§ Extracted records

----

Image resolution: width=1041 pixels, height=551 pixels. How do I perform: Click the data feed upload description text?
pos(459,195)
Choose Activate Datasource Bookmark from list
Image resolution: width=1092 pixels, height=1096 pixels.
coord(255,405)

----

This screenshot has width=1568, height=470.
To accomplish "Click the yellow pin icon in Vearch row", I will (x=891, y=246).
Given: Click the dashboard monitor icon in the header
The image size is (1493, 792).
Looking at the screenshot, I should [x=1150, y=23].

----

§ What is needed
Please report the number of lines in the data that include the word "icon", and add no other text.

§ Written response
2